Against this backdrop, economists have laid emphasis on getting flexible loans for projects that will reap quick economic benefits. But due to the lack of preparation Bangladesh has been unable to get such loans for a number of projects. A flexible loan permits the increase or decrease of the amount borrowed, and also to vary the repayments. They said loans that are now available on easy terms will not last forever. Thus, the Low-cost foreign loans are going to be a thing of the past for Bangladesh as it enters the realm of increased per capita national income and growing economic development.
Before July 2015, as a low-income country, Bangladesh would get loans from the WB at 0.75 percent interest. The loans would have to be repaid in 36 years, with a grace period of six years. Currently, the ADB is giving loans at a 2 percent interest rate. These loans need to be repaid in 25 years and come with a five-year grace period. The country could also borrow from JICA at the lowest interest rate of 0.1 percent, with a 40-year repayment period and 10 years concession. Despite rising interest rates on Japanese debt, the rate is still below 1 percent. The repayment period, however, has decreased by 10 years, meaning the loans have to be repaid within 30 years.

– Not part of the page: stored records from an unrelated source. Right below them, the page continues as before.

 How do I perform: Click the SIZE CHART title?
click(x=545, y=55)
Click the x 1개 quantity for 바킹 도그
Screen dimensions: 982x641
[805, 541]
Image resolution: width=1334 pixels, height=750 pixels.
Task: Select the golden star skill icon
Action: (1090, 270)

Experts, however, warned that if Bangladesh can’t create good projects and raise flexible loans, then it will miss out on sustainable debt financing. In this context, they mentioned that once the economy of Sri Lanka was pretty robust. They are much more developed than us in terms of different social indices and infrastructures. But their current problem is that they have invested a huge amount of credit money in several large projects which are not really profitable. Now, one of the important questions is, have we taken up good projects?
We want the government must be careful about both the preparation of the projects and its efficient implementation before the loan agreement.